:: RAW DATA ::

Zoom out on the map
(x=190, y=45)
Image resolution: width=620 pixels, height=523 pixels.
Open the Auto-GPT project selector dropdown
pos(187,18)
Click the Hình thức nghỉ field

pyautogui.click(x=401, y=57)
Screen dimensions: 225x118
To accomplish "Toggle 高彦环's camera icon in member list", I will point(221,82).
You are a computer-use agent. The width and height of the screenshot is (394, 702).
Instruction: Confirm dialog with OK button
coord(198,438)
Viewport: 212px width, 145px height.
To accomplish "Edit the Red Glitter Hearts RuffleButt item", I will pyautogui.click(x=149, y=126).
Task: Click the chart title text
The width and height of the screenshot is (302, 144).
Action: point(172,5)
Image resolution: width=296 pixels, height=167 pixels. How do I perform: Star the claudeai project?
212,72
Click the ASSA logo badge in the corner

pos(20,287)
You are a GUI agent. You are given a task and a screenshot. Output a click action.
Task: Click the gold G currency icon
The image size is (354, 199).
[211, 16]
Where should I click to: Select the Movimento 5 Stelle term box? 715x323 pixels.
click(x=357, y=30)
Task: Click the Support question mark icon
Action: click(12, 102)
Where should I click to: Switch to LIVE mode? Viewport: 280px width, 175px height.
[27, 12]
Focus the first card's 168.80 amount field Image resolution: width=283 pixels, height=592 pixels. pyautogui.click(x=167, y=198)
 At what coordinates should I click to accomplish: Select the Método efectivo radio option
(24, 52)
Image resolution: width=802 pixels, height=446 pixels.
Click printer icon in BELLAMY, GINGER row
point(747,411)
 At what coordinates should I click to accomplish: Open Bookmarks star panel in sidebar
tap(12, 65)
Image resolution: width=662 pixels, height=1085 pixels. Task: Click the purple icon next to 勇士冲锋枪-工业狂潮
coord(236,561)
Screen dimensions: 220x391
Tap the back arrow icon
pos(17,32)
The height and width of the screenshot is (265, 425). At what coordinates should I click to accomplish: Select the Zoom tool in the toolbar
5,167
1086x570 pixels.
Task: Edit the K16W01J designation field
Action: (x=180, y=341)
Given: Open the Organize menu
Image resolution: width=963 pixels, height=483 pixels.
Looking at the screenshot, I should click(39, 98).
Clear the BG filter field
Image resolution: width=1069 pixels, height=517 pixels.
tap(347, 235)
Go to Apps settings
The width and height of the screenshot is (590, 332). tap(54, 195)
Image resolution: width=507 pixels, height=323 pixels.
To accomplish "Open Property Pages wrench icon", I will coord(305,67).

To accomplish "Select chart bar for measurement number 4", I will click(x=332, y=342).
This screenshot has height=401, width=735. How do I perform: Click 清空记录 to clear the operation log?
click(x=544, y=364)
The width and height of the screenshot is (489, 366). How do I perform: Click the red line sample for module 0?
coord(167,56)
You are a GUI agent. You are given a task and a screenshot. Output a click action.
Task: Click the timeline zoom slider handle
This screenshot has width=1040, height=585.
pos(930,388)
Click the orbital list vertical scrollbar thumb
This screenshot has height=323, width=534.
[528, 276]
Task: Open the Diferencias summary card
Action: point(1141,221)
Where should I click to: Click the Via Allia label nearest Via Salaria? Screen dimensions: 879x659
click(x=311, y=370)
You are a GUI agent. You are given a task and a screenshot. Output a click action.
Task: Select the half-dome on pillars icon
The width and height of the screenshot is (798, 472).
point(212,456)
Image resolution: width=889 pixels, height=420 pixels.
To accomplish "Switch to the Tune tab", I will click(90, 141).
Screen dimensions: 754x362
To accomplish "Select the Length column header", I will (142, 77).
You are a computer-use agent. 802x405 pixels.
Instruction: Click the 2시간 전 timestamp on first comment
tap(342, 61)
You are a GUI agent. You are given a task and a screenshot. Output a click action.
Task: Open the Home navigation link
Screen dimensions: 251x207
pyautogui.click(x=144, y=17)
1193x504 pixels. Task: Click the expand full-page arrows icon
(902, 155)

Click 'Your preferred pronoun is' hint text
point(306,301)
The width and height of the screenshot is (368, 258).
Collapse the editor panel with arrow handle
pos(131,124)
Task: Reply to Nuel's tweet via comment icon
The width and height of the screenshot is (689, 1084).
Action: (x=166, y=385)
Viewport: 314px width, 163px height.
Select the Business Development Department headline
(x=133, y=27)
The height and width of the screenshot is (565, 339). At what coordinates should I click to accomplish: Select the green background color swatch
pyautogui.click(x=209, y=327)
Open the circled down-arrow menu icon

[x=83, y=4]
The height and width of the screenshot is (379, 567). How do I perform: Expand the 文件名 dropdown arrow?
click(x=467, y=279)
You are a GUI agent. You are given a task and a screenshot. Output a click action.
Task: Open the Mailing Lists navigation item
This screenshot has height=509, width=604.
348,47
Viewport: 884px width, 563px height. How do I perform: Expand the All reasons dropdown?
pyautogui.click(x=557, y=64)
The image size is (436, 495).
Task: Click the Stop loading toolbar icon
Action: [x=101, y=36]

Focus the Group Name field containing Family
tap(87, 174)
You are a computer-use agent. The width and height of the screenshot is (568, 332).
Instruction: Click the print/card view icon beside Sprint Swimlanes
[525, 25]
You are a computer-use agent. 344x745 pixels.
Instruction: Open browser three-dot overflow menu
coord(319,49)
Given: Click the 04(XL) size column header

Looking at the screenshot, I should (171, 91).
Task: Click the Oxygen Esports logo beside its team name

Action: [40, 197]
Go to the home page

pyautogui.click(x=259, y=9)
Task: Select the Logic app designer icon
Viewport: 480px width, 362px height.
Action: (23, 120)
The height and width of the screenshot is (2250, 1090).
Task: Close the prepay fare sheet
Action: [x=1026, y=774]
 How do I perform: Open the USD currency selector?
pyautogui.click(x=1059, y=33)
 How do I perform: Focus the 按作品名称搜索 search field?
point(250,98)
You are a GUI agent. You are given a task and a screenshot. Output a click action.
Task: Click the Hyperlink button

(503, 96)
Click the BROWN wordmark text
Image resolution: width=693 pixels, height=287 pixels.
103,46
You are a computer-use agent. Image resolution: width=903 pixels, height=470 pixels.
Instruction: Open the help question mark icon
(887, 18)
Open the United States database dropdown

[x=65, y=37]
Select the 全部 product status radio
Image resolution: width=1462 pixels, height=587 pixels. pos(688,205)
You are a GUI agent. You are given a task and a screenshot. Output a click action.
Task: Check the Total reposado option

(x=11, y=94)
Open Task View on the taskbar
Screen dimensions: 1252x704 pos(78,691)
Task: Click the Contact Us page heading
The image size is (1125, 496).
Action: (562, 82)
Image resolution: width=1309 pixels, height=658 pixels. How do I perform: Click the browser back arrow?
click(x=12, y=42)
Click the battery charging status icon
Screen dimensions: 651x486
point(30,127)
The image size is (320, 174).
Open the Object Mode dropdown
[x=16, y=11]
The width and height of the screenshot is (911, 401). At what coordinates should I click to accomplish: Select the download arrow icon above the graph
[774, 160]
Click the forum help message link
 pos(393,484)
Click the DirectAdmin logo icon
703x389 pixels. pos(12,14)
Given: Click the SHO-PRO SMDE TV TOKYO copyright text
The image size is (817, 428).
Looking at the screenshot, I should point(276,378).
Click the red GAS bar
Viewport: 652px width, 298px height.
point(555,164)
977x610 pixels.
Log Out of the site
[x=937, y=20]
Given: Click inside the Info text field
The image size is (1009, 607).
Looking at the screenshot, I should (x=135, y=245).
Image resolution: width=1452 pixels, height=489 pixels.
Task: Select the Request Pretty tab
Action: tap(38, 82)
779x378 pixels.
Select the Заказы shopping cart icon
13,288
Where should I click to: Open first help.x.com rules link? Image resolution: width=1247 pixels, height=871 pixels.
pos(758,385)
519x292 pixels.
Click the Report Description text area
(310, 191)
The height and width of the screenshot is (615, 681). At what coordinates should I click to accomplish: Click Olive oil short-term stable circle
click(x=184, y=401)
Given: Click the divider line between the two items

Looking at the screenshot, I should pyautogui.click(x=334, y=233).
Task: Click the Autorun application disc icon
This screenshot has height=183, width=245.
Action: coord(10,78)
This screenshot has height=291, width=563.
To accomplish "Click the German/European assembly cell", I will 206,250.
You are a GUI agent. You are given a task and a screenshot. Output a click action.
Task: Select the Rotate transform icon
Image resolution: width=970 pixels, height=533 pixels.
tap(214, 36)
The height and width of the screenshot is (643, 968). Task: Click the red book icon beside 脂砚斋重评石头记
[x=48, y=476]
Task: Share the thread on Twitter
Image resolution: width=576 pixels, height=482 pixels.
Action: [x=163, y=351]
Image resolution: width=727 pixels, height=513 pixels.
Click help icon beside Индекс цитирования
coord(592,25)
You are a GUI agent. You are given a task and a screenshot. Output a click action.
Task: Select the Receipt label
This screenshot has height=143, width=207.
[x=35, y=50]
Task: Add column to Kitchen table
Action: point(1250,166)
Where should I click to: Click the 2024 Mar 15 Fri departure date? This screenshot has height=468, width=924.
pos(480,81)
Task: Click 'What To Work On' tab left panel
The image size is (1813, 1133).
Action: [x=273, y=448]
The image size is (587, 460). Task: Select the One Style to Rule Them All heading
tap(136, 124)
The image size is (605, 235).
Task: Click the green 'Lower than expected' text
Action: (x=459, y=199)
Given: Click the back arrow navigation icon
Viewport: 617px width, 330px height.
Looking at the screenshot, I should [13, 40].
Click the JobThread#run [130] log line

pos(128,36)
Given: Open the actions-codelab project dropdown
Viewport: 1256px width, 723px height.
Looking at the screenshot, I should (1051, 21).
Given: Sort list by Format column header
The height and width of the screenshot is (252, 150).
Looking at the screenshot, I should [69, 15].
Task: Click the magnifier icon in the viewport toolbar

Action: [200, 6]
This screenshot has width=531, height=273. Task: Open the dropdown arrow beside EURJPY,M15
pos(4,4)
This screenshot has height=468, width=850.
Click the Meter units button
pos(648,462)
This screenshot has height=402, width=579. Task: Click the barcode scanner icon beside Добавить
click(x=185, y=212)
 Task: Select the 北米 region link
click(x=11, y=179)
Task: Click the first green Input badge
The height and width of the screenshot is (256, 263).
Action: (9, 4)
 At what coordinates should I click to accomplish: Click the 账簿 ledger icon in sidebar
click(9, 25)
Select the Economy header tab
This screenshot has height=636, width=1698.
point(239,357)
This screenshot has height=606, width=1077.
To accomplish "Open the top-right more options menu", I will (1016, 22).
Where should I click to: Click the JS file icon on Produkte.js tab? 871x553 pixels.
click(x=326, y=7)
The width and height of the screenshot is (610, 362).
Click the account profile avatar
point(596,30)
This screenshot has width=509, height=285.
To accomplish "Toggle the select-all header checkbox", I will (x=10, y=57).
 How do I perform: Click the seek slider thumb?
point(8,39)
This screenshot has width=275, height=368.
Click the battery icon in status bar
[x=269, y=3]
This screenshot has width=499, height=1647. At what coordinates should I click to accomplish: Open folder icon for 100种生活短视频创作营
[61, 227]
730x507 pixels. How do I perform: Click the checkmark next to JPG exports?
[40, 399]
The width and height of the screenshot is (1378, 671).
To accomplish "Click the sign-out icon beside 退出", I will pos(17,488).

:: TASK GOAL ::
The lines to return begin at the first line of the records and end at the line holding "Viewport: 212px width, 145px height."; please return them exactly, including both, and nothing beyond.

:: EXERCISE SOLUTION ::
Zoom out on the map
(x=190, y=45)
Image resolution: width=620 pixels, height=523 pixels.
Open the Auto-GPT project selector dropdown
pos(187,18)
Click the Hình thức nghỉ field

pyautogui.click(x=401, y=57)
Screen dimensions: 225x118
To accomplish "Toggle 高彦环's camera icon in member list", I will point(221,82).
You are a computer-use agent. The width and height of the screenshot is (394, 702).
Instruction: Confirm dialog with OK button
coord(198,438)
Viewport: 212px width, 145px height.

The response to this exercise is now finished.